The prevalence and natural history of hepatitis B in the 21st century
ABSTRACT
The prevalence of chronic hepatitis B virus (HBV) infection varies by geographic region. Most of North America is a low-prevalence (< 2%) area. Certain high-prevalence pockets exist, especially areas with a high proportion of Asian immigrants and Alaskan and northern Canadian native populations, where rates of chronic HBV are as high as 5% to 15%. In most low-prevalence areas, HBV infection is acquired mainly during adolescence and midadulthood, whereas perinatal transmission is the main route in high-prevalence (≥ 8%) areas. Up to 40% of patients with chronic HBV infection develop liver complications. Age at acquisition affects the likelihood of chronicity and the development of liver complications. The risk of each is greatest with perinatal transmission; the disease is usually self-limiting when exposure to HBV occurs during adolescence or young adulthood. Viral load predicts progression to cirrhosis and hepatocellular carcinoma; therefore, reducing viral load is the major goal of treatment.
KEY POINTS
- The prevalence of chronic HBV infection in the United States is expected to increase as Asian immigrants constitute a larger proportion of the US population.
- The chance of chronic infection is 90% or greater with perinatal transmission; conversely, the risk of chronic disease is less than 10% with adult-acquired infection.
- In addition to viral load, predictors of disease progression include age at onset, male sex, and comorbidities.
NATURAL HISTORY OF CHRONIC HBV INFECTION
Chronic HBV usually causes microinflammatory changes that evoke a fibrotic response in the liver, and many infected individuals will eventually develop cirrhosis and are at risk for the development of HCC. Inactive HBsAg carriers often bypass the development of cirrhosis but remain at risk for HCC if their viral load is very high. This is particularly true when infection is acquired in infancy.
The age at acquisition of HBV has a large impact on the likelihood of the disease becoming chronic. The chance of chronic infection is 90% or greater among neonates who become infected with HBV through perinatal transmission. Exposure during adolescence or young adulthood is associated with a 95% or greater likelihood that the disease will be self-limiting.
The typical North American patient with HBV acquires the infection as an adolescent or young adult and is not at risk of HCC unless cirrhosis develops. In most patients who acquire the disease in adolescence or adulthood, the infection resolves after weeks or a few months and they are not at risk of either cirrhosis or HCC. However, an individual such as the one described in the accompanying case, who becomes immunocompromised, is at risk of reactivation of HBV infection (see “Case revisited”).

HBV MODES OF TRANSMISSION
In low-prevalence areas, such as most of North America, most cases of HBV infection are acquired during adolescence to midadulthood, a period during which behaviors that increase the risk of HBV infection (ie, intravenous drug abuse or unprotected sexual activity) are most likely.9,10 Sex workers and homosexuals are at particular risk of sexual transmission of HBV. Intravenous drug abusers and health workers are at risk of parenteral transmission.

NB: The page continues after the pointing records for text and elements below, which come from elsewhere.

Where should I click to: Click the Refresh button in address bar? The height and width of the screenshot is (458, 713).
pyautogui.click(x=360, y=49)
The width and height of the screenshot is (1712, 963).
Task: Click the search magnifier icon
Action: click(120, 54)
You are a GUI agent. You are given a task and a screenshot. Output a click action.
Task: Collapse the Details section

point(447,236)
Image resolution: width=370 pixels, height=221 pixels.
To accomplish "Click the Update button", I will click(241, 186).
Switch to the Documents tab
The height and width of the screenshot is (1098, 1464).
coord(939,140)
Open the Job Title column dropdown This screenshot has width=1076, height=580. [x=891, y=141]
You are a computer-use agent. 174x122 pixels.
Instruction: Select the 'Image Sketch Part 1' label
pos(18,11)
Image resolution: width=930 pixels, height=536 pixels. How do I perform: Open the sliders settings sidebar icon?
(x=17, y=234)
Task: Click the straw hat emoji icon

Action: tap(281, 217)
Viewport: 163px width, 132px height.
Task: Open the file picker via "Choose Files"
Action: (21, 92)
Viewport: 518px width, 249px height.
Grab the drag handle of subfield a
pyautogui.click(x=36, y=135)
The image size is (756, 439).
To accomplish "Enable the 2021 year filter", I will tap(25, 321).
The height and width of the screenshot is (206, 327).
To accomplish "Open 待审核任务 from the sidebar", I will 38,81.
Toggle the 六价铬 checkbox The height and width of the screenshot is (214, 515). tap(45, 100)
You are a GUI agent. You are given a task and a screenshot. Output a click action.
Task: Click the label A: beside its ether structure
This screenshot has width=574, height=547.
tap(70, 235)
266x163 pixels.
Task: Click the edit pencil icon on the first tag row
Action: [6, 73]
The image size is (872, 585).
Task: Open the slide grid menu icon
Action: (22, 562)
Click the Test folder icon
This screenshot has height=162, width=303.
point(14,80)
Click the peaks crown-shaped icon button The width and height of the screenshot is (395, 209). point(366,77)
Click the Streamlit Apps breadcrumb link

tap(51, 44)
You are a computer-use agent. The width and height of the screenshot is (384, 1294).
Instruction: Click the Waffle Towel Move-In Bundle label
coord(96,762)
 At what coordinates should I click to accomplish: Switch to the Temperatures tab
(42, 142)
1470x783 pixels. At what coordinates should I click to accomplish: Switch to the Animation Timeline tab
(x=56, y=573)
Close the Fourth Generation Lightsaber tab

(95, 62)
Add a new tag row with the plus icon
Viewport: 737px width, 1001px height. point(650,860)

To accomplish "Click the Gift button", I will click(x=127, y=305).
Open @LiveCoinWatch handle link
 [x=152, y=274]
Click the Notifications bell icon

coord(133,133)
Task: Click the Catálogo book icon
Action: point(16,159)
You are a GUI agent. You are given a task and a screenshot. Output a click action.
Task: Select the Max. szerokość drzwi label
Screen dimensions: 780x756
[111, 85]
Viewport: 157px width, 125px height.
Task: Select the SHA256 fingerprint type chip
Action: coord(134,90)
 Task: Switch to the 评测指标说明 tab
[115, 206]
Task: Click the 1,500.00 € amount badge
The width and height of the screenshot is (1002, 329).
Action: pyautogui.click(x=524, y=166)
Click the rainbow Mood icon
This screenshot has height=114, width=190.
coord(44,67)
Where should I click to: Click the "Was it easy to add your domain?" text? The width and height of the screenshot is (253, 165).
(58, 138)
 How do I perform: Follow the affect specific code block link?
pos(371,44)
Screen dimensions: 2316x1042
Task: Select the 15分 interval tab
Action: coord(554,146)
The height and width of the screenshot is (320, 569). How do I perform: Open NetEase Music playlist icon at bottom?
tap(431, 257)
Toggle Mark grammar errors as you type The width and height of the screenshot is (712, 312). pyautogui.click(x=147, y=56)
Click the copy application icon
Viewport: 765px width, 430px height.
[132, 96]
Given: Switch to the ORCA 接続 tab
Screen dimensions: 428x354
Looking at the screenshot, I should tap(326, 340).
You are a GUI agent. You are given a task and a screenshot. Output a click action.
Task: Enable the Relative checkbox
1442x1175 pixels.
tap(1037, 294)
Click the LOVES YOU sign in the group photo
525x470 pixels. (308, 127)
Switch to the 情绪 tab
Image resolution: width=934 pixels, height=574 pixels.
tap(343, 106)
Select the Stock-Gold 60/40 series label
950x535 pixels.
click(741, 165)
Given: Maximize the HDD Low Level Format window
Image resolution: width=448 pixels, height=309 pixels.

In high-prevalence areas, HBV is mostly transmitted during the perinatal period from mother to infant, conferring a high likelihood of chronicity.9,10 Mothers who are HBsAg positive, particularly those who are also HBeAg positive, are much more likely than others to transmit HBV to their offspring.
FACTORS THAT INFLUENCE THE COURSE OF HBV INFECTION
Viral load has emerged as the most significant factor implicated in the development of cirrhosis or HCC. Iloeje et al11 found that viral load predicted progression to cirrhosis among a cohort of nearly 4,000 Taiwanese. Other factors that can influence the course of HBV infection include age at onset, male sex, and comorbidities (ie, alcohol use, human immunodeficiency virus infection, hepatitis C virus infection). Core promoter and precore mutants may affect the likelihood of developing HCC. A genetic signature that predisposes liver cells to proliferate, termed field effects, may also lead to the development of HCC. The influence of smoking and diabetes on the development of HCC in HBV-infected individuals is not well documented.
Reduction or elimination of measurable virus is the current holy grail of treatment; available antiviral therapies are potent tools that lower viral load with the hope of reducing the likelihood of either cirrhosis or HCC.
HBV genotypes may be implicated in the progression of liver disease or the risk of development of HCC. HBV genotypes differ by region and may correlate with ethnicity and disease progression. In a study of 694 US patients with chronic HBV, Chu et al12 found that genotypes A and C were associated with a higher prevalence of HBsAg positivity than other genotypes. Genotypes B and C were the most common among Asian American patients, while genotype A was the most common among Caucasian and African American patients. The authors suggested that HBV genotypes may explain the heterogeneity in the manifestation of the disease.